| TASK TO COMPLETE |
Lines with the word "dropdown" are the answer; copy each of them from the data below.

| DATA RECORDS |
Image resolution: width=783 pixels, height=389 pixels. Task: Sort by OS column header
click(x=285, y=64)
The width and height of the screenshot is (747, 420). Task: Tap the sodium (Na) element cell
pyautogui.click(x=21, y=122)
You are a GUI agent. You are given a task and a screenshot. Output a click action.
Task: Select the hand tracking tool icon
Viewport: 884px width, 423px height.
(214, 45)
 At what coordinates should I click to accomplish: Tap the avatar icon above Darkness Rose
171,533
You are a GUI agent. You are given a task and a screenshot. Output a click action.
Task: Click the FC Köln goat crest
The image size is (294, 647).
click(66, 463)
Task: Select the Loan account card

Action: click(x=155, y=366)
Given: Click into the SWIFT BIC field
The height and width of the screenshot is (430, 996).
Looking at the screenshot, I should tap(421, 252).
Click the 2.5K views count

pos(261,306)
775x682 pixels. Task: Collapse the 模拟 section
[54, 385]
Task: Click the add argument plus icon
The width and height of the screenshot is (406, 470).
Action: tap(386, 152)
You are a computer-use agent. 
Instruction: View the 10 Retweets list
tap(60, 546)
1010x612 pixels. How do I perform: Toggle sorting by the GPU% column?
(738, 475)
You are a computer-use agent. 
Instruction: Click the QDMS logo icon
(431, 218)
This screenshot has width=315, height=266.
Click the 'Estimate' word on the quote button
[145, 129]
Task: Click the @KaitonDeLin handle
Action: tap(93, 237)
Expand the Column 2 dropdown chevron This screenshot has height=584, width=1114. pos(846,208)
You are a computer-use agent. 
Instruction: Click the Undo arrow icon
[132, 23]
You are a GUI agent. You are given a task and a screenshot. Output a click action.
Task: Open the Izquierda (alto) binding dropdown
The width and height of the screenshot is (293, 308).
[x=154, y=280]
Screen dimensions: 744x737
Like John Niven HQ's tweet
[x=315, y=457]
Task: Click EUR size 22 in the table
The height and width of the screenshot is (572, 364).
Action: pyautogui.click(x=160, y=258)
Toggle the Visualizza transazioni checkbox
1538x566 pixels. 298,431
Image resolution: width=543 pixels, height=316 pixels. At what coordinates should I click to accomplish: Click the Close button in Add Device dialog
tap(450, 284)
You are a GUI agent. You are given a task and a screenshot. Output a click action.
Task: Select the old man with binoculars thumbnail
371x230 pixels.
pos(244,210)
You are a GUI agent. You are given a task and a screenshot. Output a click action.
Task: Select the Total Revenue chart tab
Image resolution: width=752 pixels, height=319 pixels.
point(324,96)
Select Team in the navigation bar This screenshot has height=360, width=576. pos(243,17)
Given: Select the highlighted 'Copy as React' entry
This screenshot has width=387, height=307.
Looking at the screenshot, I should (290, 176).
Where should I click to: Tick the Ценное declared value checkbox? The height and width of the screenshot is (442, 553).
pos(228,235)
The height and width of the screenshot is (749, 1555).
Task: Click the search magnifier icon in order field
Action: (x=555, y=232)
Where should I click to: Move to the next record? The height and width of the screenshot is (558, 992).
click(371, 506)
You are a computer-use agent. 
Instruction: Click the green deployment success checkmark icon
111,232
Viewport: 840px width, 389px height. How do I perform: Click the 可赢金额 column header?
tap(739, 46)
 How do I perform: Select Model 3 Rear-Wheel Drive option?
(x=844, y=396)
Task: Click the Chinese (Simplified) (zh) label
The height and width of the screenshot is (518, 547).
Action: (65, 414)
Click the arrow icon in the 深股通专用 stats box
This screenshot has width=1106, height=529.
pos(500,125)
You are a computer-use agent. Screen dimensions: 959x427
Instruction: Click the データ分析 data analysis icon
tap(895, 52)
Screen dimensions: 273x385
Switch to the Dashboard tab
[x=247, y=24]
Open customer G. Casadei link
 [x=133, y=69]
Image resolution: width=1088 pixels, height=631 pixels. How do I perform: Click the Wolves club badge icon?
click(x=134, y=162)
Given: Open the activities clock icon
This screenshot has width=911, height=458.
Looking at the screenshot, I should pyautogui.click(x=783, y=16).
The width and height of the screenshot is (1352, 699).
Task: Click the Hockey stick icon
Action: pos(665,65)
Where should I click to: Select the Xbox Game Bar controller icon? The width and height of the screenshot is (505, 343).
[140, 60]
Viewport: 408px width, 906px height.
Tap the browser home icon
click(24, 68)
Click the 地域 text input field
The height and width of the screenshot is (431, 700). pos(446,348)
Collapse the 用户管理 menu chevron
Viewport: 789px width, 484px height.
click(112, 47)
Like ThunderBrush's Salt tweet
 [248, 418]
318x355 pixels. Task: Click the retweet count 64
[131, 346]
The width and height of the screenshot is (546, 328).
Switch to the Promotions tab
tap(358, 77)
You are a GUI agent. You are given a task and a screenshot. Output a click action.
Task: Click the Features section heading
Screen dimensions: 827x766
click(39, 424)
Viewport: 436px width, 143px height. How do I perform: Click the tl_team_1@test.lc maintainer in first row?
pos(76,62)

| EXERCISE RESULT |
Expand the Column 2 dropdown chevron This screenshot has height=584, width=1114. pos(846,208)
Task: Open the Izquierda (alto) binding dropdown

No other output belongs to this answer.